__YOUR GOAL__
Put the records below into a JSON list of strings, with one string per line and no entries for blank lines.

__MATERIAL SUPPLIED__

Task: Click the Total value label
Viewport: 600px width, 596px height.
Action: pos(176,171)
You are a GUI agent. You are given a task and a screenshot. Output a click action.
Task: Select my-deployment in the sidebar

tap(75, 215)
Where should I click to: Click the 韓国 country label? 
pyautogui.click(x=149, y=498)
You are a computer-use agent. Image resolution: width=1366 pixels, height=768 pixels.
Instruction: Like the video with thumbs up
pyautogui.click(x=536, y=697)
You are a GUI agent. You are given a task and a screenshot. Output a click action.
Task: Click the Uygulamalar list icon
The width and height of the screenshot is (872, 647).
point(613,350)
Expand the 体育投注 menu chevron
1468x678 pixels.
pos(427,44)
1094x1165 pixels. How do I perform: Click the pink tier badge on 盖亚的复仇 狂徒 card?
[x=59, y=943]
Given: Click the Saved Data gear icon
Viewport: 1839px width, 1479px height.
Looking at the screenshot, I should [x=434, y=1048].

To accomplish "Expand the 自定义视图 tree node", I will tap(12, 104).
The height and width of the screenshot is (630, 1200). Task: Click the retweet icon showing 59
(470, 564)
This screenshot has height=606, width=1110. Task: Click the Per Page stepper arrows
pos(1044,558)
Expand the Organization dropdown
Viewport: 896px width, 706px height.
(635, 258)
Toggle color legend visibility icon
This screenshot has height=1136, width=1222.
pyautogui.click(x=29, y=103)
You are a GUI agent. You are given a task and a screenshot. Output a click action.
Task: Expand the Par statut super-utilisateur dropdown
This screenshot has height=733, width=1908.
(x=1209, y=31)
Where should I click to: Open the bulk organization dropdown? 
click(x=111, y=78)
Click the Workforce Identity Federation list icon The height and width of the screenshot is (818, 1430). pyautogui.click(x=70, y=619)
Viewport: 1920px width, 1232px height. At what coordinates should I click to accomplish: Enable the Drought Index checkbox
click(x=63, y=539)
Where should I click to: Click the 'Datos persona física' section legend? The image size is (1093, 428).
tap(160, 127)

__THE RESPONSE__
[
  "Task: Click the Total value label",
  "Viewport: 600px width, 596px height.",
  "Action: pos(176,171)",
  "You are a GUI agent. You are given a task and a screenshot. Output a click action.",
  "Task: Select my-deployment in the sidebar",
  "tap(75, 215)",
  "Where should I click to: Click the 韓国 country label? ",
  "pyautogui.click(x=149, y=498)",
  "You are a computer-use agent. Image resolution: width=1366 pixels, height=768 pixels.",
  "Instruction: Like the video with thumbs up",
  "pyautogui.click(x=536, y=697)",
  "You are a GUI agent. You are given a task and a screenshot. Output a click action.",
  "Task: Click the Uygulamalar list icon",
  "The width and height of the screenshot is (872, 647).",
  "point(613,350)",
  "Expand the 体育投注 menu chevron",
  "1468x678 pixels.",
  "pos(427,44)",
  "1094x1165 pixels. How do I perform: Click the pink tier badge on 盖亚的复仇 狂徒 card?",
  "[x=59, y=943]",
  "Given: Click the Saved Data gear icon",
  "Viewport: 1839px width, 1479px height.",
  "Looking at the screenshot, I should [x=434, y=1048].",
  "To accomplish \"Expand the 自定义视图 tree node\", I will tap(12, 104).",
  "The height and width of the screenshot is (630, 1200). Task: Click the retweet icon showing 59",
  "(470, 564)",
  "This screenshot has height=606, width=1110. Task: Click the Per Page stepper arrows",
  "pos(1044,558)",
  "Expand the Organization dropdown",
  "Viewport: 896px width, 706px height.",
  "(635, 258)",
  "Toggle color legend visibility icon",
  "This screenshot has height=1136, width=1222.",
  "pyautogui.click(x=29, y=103)",
  "You are a GUI agent. You are given a task and a screenshot. Output a click action.",
  "Task: Expand the Par statut super-utilisateur dropdown",
  "This screenshot has height=733, width=1908.",
  "(x=1209, y=31)",
  "Where should I click to: Open the bulk organization dropdown? ",
  "click(x=111, y=78)",
  "Click the Workforce Identity Federation list icon The height and width of the screenshot is (818, 1430). pyautogui.click(x=70, y=619)",
  "Viewport: 1920px width, 1232px height. At what coordinates should I click to accomplish: Enable the Drought Index checkbox",
  "click(x=63, y=539)",
  "Where should I click to: Click the 'Datos persona física' section legend? The image size is (1093, 428).",
  "tap(160, 127)"
]